On Vanishing Riemann Sums and Odd Functions
Take the function $f(x)=\sum_{j\geq1} \alpha_j \cos(\pi j x)$. Then its $n$-th midpoint Riemann sum is $$\begin{align} 0 = R_n f &= \sum_{j\geq1}\alpha_j \sum_{1\leq k\leq n}\frac{2}{n} \cos\left( \pi j\left( -1 + \frac{2k-1}{n}\right)\right) \\&= \frac{2}{n}\sum_{j\geq1}\alpha_j \sum_{1\leq k\leq n} (-1)^j\cos\left(\pi j(2k-1)/n\right) \\&= \frac{2}{n} \sum_{j\geq1} \alpha_j \frac{\sin \pi j}{\sin (\pi j/n)} \end{align}$$ where (by Mathematica) $$ \sum_{1\leq k\leq n}\cos\frac{\pi j(2k-1)}{n} = \frac{\cos \pi j\sin \pi j}{\sin (\pi j/n)}$$ and when I write $\sin \pi j/\sin(\pi j/n)$ I mean the limit as $j$ approaches its integer value (so no division by zero).

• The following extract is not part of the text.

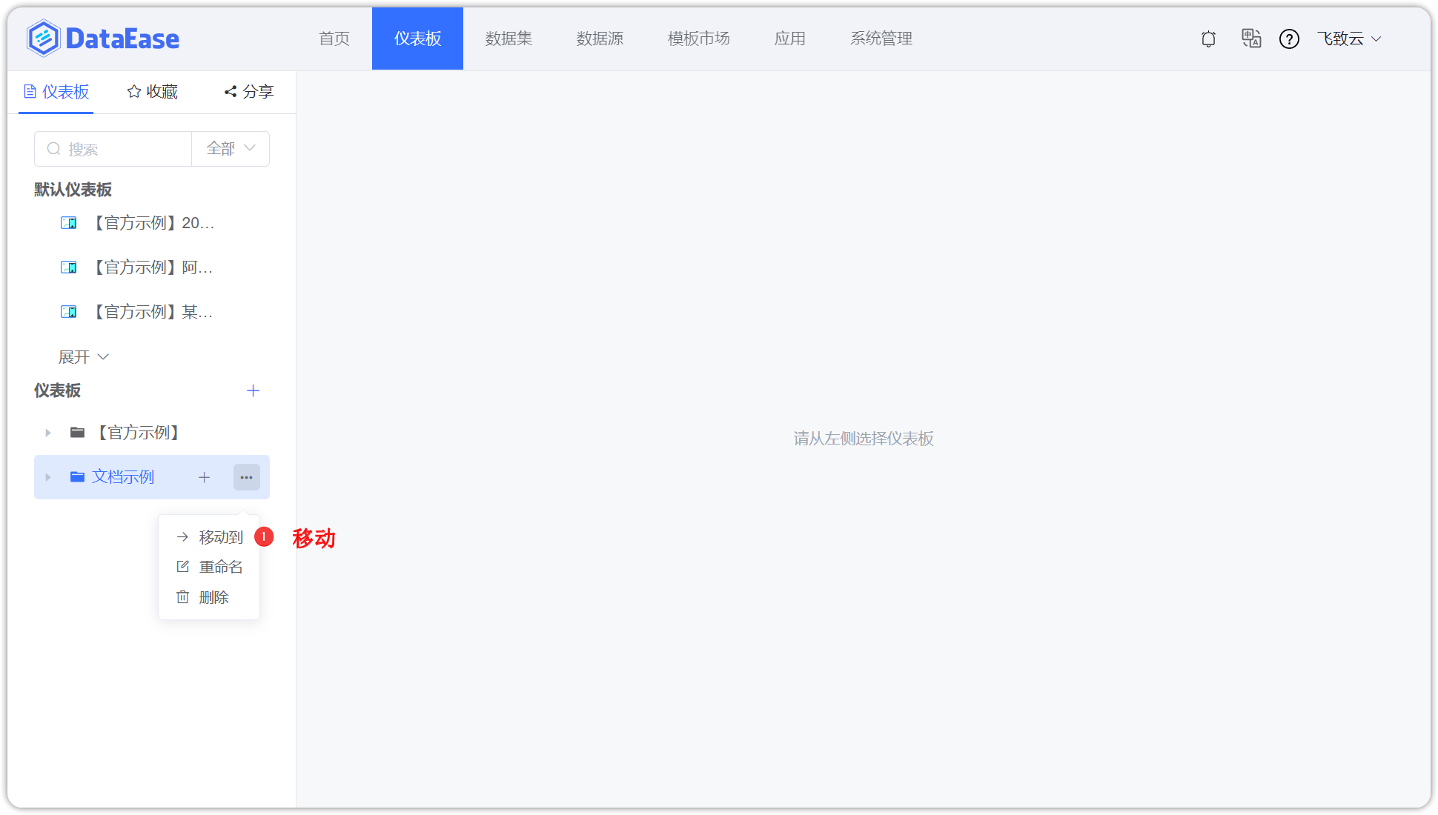
Task: Select 重命名 from the context menu
Action: click(220, 567)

Now, when $n=1$, the condition is $$ 0 = \sum_{j\geq1} \alpha_j $$ and when $n>1$, the condition is $$ 0 = \sum_{j\geq1} \alpha_j(-1)^{(j/n)}[n\backslash j]. $$
The condition $R_n f=0$ is only nontrivial when there are $j$ such that $n\backslash j$ and $\alpha_j\neq0$. So suppose that $\alpha_j\neq0$ only when $j$ is a power of 2, so that the function is $$ f(x) = \sum_{k\geq0} \beta_k \cos(\pi 2^k x). $$ Then the only $n$ that impose any conditions on $\alpha_k$ are the powers of 2.
If $n=2^m$, $m>0$, then the condition is $$ \beta_m - \beta_{m+1}-\beta_{m+2}-\cdots = 0, $$ and for $n=1$ the condition is $$ \sum_{k\geq0} \beta_k = 0. $$
Pick $\beta_0 = -1, \beta_k = 2^{-k}$ ($k\geq1$). The condition for each $n=2^m$ and also $n=1$ will be satisfied, the function $$ f(x) = -\cos\pi x+\sum_{k\geq1} 2^{-k} \cos(\pi 2^k x) $$ is clearly even and nonzero, and $R_nf=0$ for every $n$.
If the Fourier series is finite, the function must then be zero.